» **Required work**: Write out the records again, exactly, leaving none out.

%%

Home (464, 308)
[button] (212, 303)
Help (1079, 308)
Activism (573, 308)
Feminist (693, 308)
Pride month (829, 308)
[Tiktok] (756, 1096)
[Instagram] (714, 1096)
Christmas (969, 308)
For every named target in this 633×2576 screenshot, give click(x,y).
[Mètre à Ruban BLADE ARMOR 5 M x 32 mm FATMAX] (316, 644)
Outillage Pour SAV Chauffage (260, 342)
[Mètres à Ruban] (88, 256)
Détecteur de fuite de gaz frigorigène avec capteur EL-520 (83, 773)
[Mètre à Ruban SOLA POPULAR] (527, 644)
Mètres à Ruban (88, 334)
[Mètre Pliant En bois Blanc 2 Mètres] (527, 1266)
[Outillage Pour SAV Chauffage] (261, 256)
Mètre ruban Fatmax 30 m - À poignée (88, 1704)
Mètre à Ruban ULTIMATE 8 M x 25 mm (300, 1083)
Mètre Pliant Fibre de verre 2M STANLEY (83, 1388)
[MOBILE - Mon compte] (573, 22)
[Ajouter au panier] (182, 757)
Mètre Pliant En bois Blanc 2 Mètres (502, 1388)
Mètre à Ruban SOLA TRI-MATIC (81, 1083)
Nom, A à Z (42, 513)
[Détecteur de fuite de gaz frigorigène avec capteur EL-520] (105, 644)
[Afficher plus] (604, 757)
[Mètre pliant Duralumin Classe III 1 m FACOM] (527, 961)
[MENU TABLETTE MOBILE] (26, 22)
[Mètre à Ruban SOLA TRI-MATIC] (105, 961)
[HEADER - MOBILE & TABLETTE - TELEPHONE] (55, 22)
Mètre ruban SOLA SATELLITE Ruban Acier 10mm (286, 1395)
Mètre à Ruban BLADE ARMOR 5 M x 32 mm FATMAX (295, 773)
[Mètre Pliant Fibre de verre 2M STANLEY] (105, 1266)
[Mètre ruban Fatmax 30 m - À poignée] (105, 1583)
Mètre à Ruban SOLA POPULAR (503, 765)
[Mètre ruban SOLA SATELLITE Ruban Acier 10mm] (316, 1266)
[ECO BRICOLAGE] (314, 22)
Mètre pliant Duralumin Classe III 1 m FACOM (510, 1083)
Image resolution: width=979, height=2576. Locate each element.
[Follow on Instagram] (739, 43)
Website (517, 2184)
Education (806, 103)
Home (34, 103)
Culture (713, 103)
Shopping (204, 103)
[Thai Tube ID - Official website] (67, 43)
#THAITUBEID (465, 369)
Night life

%%

» **Task output**:
Home (464, 308)
[button] (212, 303)
Help (1079, 308)
Activism (573, 308)
Feminist (693, 308)
Pride month (829, 308)
[Tiktok] (756, 1096)
[Instagram] (714, 1096)
Christmas (969, 308)
For every named target in this 633×2576 screenshot, give click(x,y).
[Mètre à Ruban BLADE ARMOR 5 M x 32 mm FATMAX] (316, 644)
Outillage Pour SAV Chauffage (260, 342)
[Mètres à Ruban] (88, 256)
Détecteur de fuite de gaz frigorigène avec capteur EL-520 (83, 773)
[Mètre à Ruban SOLA POPULAR] (527, 644)
Mètres à Ruban (88, 334)
[Mètre Pliant En bois Blanc 2 Mètres] (527, 1266)
[Outillage Pour SAV Chauffage] (261, 256)
Mètre ruban Fatmax 30 m - À poignée (88, 1704)
Mètre à Ruban ULTIMATE 8 M x 25 mm (300, 1083)
Mètre Pliant Fibre de verre 2M STANLEY (83, 1388)
[MOBILE - Mon compte] (573, 22)
[Ajouter au panier] (182, 757)
Mètre Pliant En bois Blanc 2 Mètres (502, 1388)
Mètre à Ruban SOLA TRI-MATIC (81, 1083)
Nom, A à Z (42, 513)
[Détecteur de fuite de gaz frigorigène avec capteur EL-520] (105, 644)
[Afficher plus] (604, 757)
[Mètre pliant Duralumin Classe III 1 m FACOM] (527, 961)
[MENU TABLETTE MOBILE] (26, 22)
[Mètre à Ruban SOLA TRI-MATIC] (105, 961)
[HEADER - MOBILE & TABLETTE - TELEPHONE] (55, 22)
Mètre ruban SOLA SATELLITE Ruban Acier 10mm (286, 1395)
Mètre à Ruban BLADE ARMOR 5 M x 32 mm FATMAX (295, 773)
[Mètre Pliant Fibre de verre 2M STANLEY] (105, 1266)
[Mètre ruban Fatmax 30 m - À poignée] (105, 1583)
Mètre à Ruban SOLA POPULAR (503, 765)
[Mètre ruban SOLA SATELLITE Ruban Acier 10mm] (316, 1266)
[ECO BRICOLAGE] (314, 22)
Mètre pliant Duralumin Classe III 1 m FACOM (510, 1083)
Image resolution: width=979, height=2576. Locate each element.
[Follow on Instagram] (739, 43)
Website (517, 2184)
Education (806, 103)
Home (34, 103)
Culture (713, 103)
Shopping (204, 103)
[Thai Tube ID - Official website] (67, 43)
#THAITUBEID (465, 369)
Night life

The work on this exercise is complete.